[Extract to read]
□ □ □ □ □

Methods: Weather ETL

Question

How do we produce a monthly weather feature table aligned to OTP months?

Approach

  1. Fetch or read cached NOAA daily observations for Pittsburgh airport station.
  2. Aggregate daily metrics to monthly precipitation, snowfall, temperature, wind, and event-day counts.
  3. Rebuild weather_monthly in prt.db.
  4. Verify temporal overlap with otp_monthly.

Data

  • NOAA daily summaries API (PRCP, SNOW, SNWD, TMAX, TMIN, AWND)
  • Cached CSV under data/noaa-weather/

Output

  • weather_monthly table in data/prt.db

Tables Produced

TableDescription
weather_monthly Monthly precipitation, temperature, snowfall, and wind summary features.

□ □ □ □ □

[Material supplied]

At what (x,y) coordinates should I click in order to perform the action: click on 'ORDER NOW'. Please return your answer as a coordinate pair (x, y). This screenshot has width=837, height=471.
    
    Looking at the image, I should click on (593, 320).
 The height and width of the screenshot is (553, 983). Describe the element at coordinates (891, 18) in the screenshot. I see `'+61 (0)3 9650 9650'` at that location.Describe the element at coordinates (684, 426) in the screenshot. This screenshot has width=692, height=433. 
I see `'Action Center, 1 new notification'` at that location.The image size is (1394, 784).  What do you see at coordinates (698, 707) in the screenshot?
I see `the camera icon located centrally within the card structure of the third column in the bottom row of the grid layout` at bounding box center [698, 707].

□ □ □ □ □

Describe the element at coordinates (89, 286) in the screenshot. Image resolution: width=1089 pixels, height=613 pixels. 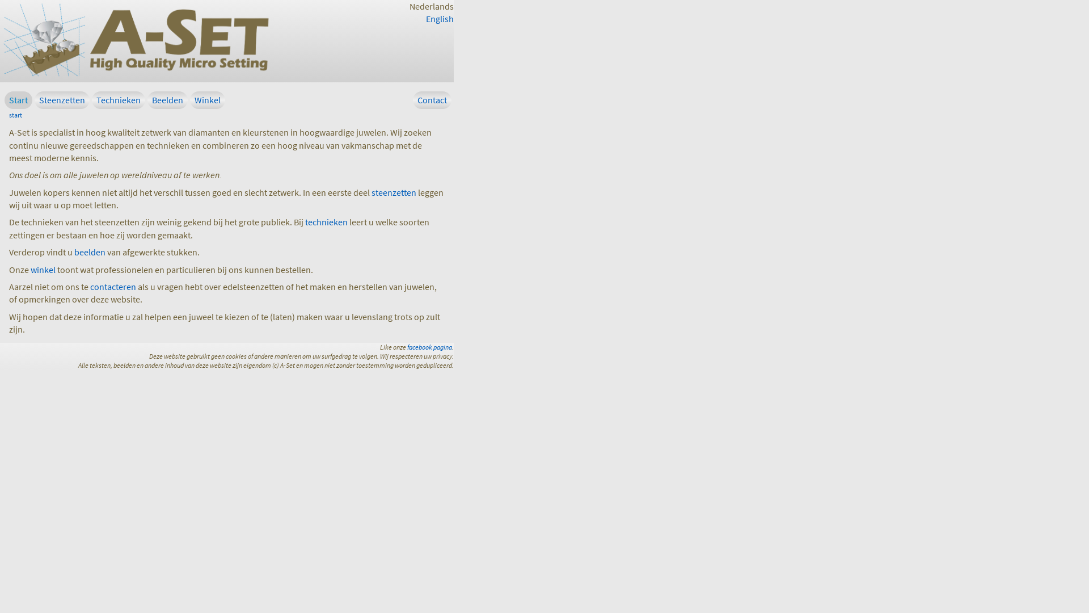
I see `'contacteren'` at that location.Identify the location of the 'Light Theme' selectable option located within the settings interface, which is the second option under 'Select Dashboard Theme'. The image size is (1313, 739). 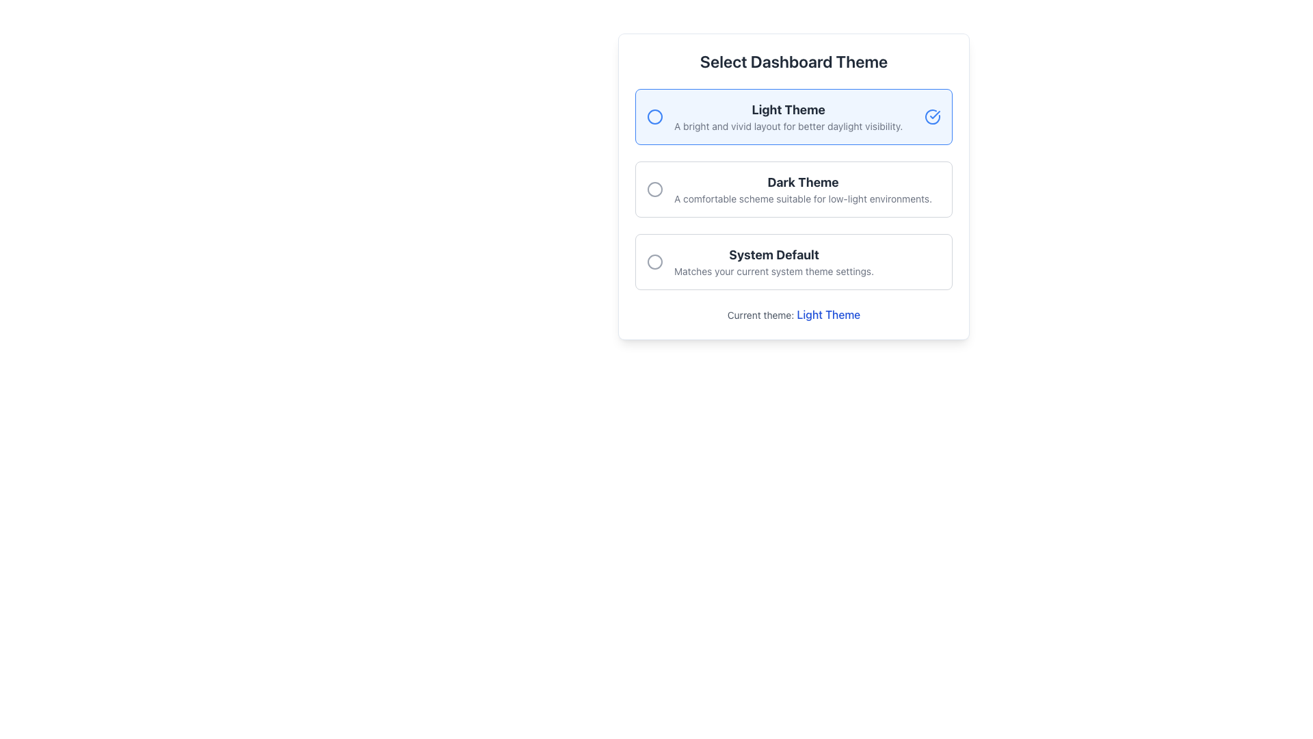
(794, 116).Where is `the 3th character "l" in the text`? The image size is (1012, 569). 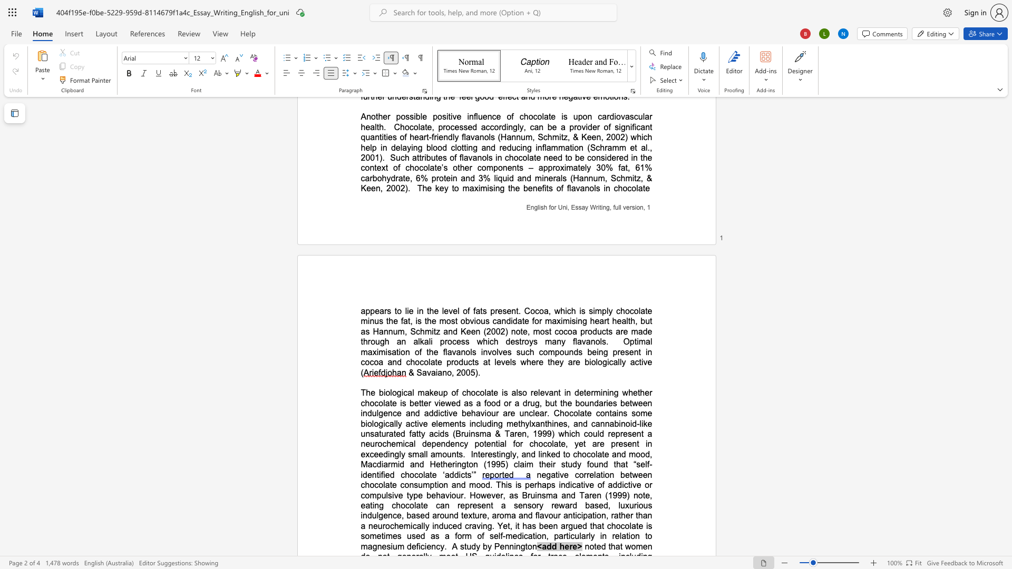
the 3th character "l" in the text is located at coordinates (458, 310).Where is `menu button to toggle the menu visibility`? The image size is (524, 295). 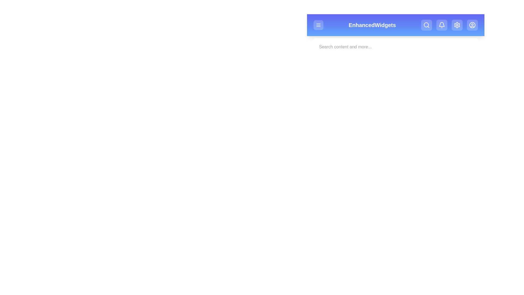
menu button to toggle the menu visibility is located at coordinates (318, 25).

□ □ □ □ □

[Exercise tasks]
1. According to the weather ETL methods page, observations from which weather station are fetched or read?
2. Supply what comes next in the weather ETL methods page, following its table of produced outputs.
The material shown between the methods page and this point comes from a separate source.

[Expected responses]
1. The Pittsburgh airport station.

2.
Sources

NameTypeWhy It MattersOwnerFreshnessCaveat
data/noaa-weather/daily_raw.csv file Cached NOAA daily observations for Pittsburgh station. Local project data owner not specified. Snapshot file; refresh by rerunning its pipeline step. May lag upstream source updates.
NOAA NCEI Daily Summaries API api Daily weather observations for station USW00094823 (Pittsburgh). Hosted by www.ncei.noaa.gov. Queried during pipeline execution; freshness depends on upstream updates. Availability and schema can change without notice.